→ WORK TO COMPLETE
All of the records shown below need to be copied with no differences.

MATERIAL PROVIDED Block Start

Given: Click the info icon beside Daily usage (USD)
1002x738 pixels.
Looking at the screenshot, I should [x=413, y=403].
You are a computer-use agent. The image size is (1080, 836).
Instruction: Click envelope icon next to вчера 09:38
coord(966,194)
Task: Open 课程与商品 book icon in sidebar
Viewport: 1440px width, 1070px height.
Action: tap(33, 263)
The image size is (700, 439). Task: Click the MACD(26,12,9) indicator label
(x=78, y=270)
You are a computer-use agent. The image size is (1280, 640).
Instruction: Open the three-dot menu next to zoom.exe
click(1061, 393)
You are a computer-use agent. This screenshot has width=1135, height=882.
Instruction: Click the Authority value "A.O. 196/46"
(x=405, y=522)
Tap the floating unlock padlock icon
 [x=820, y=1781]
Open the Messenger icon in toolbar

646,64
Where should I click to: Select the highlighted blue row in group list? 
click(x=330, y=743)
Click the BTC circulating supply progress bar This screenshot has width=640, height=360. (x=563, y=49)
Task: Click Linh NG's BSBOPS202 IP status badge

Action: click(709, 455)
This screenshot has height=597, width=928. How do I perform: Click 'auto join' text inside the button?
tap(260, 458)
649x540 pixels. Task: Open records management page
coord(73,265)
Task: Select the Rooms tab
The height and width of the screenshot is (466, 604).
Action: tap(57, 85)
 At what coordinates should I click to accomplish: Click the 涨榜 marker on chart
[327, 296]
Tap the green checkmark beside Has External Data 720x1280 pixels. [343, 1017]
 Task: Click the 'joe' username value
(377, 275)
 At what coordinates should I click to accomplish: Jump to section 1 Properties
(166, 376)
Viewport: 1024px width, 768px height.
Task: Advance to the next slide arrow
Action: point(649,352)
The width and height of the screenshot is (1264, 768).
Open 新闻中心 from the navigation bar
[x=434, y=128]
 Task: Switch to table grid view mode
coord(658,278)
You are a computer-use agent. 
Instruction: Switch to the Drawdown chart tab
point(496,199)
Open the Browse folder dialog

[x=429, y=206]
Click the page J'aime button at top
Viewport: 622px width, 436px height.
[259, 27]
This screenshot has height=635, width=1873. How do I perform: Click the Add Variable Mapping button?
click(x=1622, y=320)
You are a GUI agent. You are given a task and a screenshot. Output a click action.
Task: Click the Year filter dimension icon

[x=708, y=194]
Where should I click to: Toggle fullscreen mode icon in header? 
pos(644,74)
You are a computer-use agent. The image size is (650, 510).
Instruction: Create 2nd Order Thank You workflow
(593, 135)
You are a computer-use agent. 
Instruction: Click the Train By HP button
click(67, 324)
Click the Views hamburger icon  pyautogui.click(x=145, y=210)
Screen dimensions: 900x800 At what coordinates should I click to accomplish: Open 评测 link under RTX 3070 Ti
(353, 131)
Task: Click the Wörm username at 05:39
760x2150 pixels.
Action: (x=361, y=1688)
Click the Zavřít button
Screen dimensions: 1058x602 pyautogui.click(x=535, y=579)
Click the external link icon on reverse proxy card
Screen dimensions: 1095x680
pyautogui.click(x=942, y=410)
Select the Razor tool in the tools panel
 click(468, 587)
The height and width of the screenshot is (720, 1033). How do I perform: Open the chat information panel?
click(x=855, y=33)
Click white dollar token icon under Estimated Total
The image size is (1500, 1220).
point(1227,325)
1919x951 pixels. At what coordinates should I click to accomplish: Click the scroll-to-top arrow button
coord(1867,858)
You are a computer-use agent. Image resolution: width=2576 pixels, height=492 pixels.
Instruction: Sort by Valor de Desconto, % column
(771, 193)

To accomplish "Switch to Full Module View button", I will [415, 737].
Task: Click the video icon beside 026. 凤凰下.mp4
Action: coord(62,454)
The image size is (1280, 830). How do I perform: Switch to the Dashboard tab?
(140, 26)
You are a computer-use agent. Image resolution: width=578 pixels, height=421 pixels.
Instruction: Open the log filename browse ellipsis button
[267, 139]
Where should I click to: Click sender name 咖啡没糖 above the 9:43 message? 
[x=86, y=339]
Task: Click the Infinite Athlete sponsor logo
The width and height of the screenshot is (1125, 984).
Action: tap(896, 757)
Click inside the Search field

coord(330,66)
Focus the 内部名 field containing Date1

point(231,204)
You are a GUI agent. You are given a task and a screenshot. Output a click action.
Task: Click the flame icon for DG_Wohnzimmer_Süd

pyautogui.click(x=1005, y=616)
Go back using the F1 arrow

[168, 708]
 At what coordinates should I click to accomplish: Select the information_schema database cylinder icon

MATERIAL PROVIDED Block End

→ EXPECTED OUTPUT
Given: Click the info icon beside Daily usage (USD)
1002x738 pixels.
Looking at the screenshot, I should [x=413, y=403].
You are a computer-use agent. The image size is (1080, 836).
Instruction: Click envelope icon next to вчера 09:38
coord(966,194)
Task: Open 课程与商品 book icon in sidebar
Viewport: 1440px width, 1070px height.
Action: tap(33, 263)
The image size is (700, 439). Task: Click the MACD(26,12,9) indicator label
(x=78, y=270)
You are a computer-use agent. The image size is (1280, 640).
Instruction: Open the three-dot menu next to zoom.exe
click(1061, 393)
You are a computer-use agent. This screenshot has width=1135, height=882.
Instruction: Click the Authority value "A.O. 196/46"
(x=405, y=522)
Tap the floating unlock padlock icon
 [x=820, y=1781]
Open the Messenger icon in toolbar

646,64
Where should I click to: Select the highlighted blue row in group list? 
click(x=330, y=743)
Click the BTC circulating supply progress bar This screenshot has width=640, height=360. (x=563, y=49)
Task: Click Linh NG's BSBOPS202 IP status badge

Action: click(709, 455)
This screenshot has height=597, width=928. How do I perform: Click 'auto join' text inside the button?
tap(260, 458)
649x540 pixels. Task: Open records management page
coord(73,265)
Task: Select the Rooms tab
The height and width of the screenshot is (466, 604).
Action: tap(57, 85)
 At what coordinates should I click to accomplish: Click the 涨榜 marker on chart
[327, 296]
Tap the green checkmark beside Has External Data 720x1280 pixels. [343, 1017]
 Task: Click the 'joe' username value
(377, 275)
 At what coordinates should I click to accomplish: Jump to section 1 Properties
(166, 376)
Viewport: 1024px width, 768px height.
Task: Advance to the next slide arrow
Action: point(649,352)
The width and height of the screenshot is (1264, 768).
Open 新闻中心 from the navigation bar
[x=434, y=128]
 Task: Switch to table grid view mode
coord(658,278)
You are a computer-use agent. 
Instruction: Switch to the Drawdown chart tab
point(496,199)
Open the Browse folder dialog

[x=429, y=206]
Click the page J'aime button at top
Viewport: 622px width, 436px height.
[259, 27]
This screenshot has height=635, width=1873. How do I perform: Click the Add Variable Mapping button?
click(x=1622, y=320)
You are a GUI agent. You are given a task and a screenshot. Output a click action.
Task: Click the Year filter dimension icon

[x=708, y=194]
Where should I click to: Toggle fullscreen mode icon in header? 
pos(644,74)
You are a computer-use agent. The image size is (650, 510).
Instruction: Create 2nd Order Thank You workflow
(593, 135)
You are a computer-use agent. 
Instruction: Click the Train By HP button
click(67, 324)
Click the Views hamburger icon  pyautogui.click(x=145, y=210)
Screen dimensions: 900x800 At what coordinates should I click to accomplish: Open 评测 link under RTX 3070 Ti
(353, 131)
Task: Click the Wörm username at 05:39
760x2150 pixels.
Action: (x=361, y=1688)
Click the Zavřít button
Screen dimensions: 1058x602 pyautogui.click(x=535, y=579)
Click the external link icon on reverse proxy card
Screen dimensions: 1095x680
pyautogui.click(x=942, y=410)
Select the Razor tool in the tools panel
 click(468, 587)
The height and width of the screenshot is (720, 1033). How do I perform: Open the chat information panel?
click(x=855, y=33)
Click white dollar token icon under Estimated Total
The image size is (1500, 1220).
point(1227,325)
1919x951 pixels. At what coordinates should I click to accomplish: Click the scroll-to-top arrow button
coord(1867,858)
You are a computer-use agent. Image resolution: width=2576 pixels, height=492 pixels.
Instruction: Sort by Valor de Desconto, % column
(771, 193)

To accomplish "Switch to Full Module View button", I will [415, 737].
Task: Click the video icon beside 026. 凤凰下.mp4
Action: coord(62,454)
The image size is (1280, 830). How do I perform: Switch to the Dashboard tab?
(140, 26)
You are a computer-use agent. Image resolution: width=578 pixels, height=421 pixels.
Instruction: Open the log filename browse ellipsis button
[267, 139]
Where should I click to: Click sender name 咖啡没糖 above the 9:43 message? 
[x=86, y=339]
Task: Click the Infinite Athlete sponsor logo
The width and height of the screenshot is (1125, 984).
Action: tap(896, 757)
Click inside the Search field

coord(330,66)
Focus the 内部名 field containing Date1

point(231,204)
You are a GUI agent. You are given a task and a screenshot. Output a click action.
Task: Click the flame icon for DG_Wohnzimmer_Süd

pyautogui.click(x=1005, y=616)
Go back using the F1 arrow

[168, 708]
 At what coordinates should I click to accomplish: Select the information_schema database cylinder icon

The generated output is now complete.